El cine de la transición
Cualquier contacto con la obra del tailandés Apichatpong Weerasethakul implica para el espectador –sea o no cinéfilo- una experiencia cinematográfica en sí misma que por su radical propuesta para cierta tendencia de críticos resulta excesiva y tediosa y para un puñado -entre los que me suscribo- hipnótica, trascendente e imborrable.
No es fundamental para disfrutar del universo del realizador de Tropical malady tratar de entender una historia o relato que en esencia parte de la idea de la deconstrucción y que, por lo general, se reduce a una anécdota de la que crecen o emergen distintas raíces narrativas, las cuales abarcan tanto la coexistencia de lo onírico, lo mitológico y lo abstracto en una constante búsqueda de un lenguaje cinematográfico único y personal.
Siempre es recomendable dejarse llevar por el devenir de las imágenes evitando conscientemente la tendencia a ordenar desde una lógica narrativa o lineal para perderse en los vericuetos de la abstracción como cuando se está en presencia de un cuadro. Justamente, el tailandés nos invita a extraviarnos en la pantalla y fluir al ritmo de sus pausas, acciones mínimas, exquisitos tiempos muertos y fusión de dimensiones.

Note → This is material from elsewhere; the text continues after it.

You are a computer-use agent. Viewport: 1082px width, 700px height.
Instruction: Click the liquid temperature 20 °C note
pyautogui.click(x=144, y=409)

Superado el tránsito de la explicación, entonces lo único plausible es comenzar a descubrir -junto a los personajes- un viaje transformador que se apoya en la idea del extrañamiento -del término extranjero en materia conceptual- donde la agudeza de los sentidos se pone en juego.
Puede decirse que el esteticismo de Apichatpong Weerasethakul no es un fin sino un medio para llegar a expresar poéticamente ideas superadoras a partir de la conjunción de la composición de la imagen o sus elementos plásticos y el cuidadoso tratamiento de la luz y las sombras. La imagen y su reflejo son lo mismo en su cine así como el fondo y la superficie en que muchas veces aparecen mimetizados personajes con paisajes, con una fuerte presencia de la naturaleza y lo selvático en plena conjunción con lo instintivo, sumada la transformación de los cuerpos y las formas fiel a sus capas simbólicas o mitológicas donde irrumpen leyendas ancestrales en un presente puro.

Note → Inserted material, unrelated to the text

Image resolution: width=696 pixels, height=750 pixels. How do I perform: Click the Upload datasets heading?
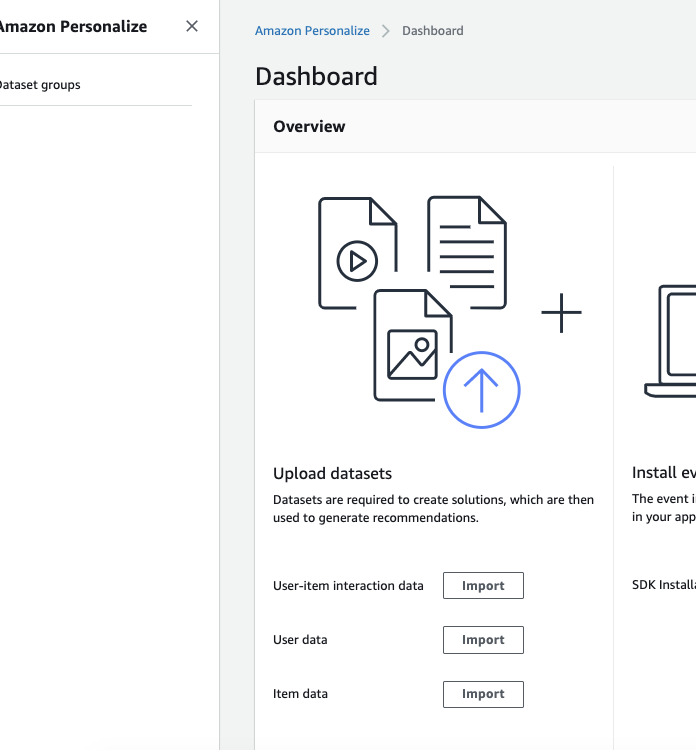tap(332, 473)
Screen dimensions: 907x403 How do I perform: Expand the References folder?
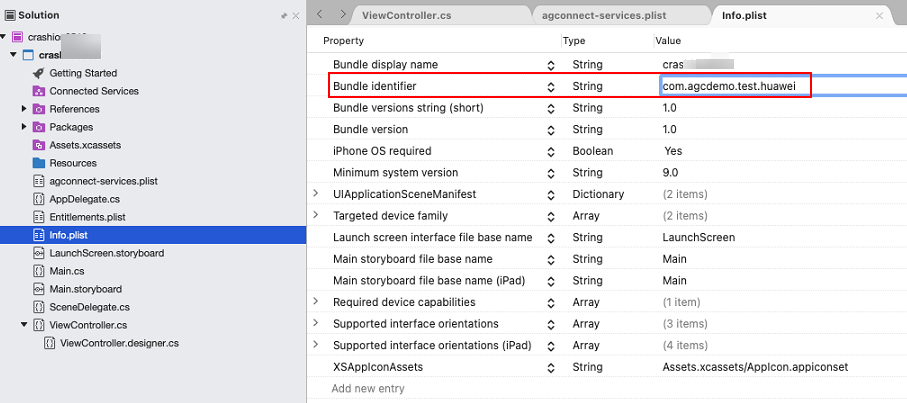tap(24, 109)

El hombre que podía recordar sus vidas pasadas, film por el que obtuvo el reconocimiento en el festival de Cannes y que dividió las aguas entre crítica y público, continúa con la senda de la sorpresa al sumergirnos en la transición de la vida hacia la muerte a partir del punto de vista de un hombre enfermo, a quien cuida un sobrino, su esposa y lo van a visitar –y a buscar por qué no- los espíritus de sus vidas pasadas. Sin embargo, ese tránsito de un plano al otro resulta imperceptible en el escenario construido a conciencia por el director apelando al poder sugestivo de su puesta en escena, a un minimalismo rabioso y sensibilidad fuera de lo común que guarda absoluta coherencia con su filmografía anterior.
Como se decía anteriormente la virtud del film es el planteo de la coexistencia de realidades que encuentra su mayor expresión en la incorporación de los espíritus a la realidad con la misma carnadura que la de sus personajes sin caer en clichés ni sobredimensión de lo fantástico.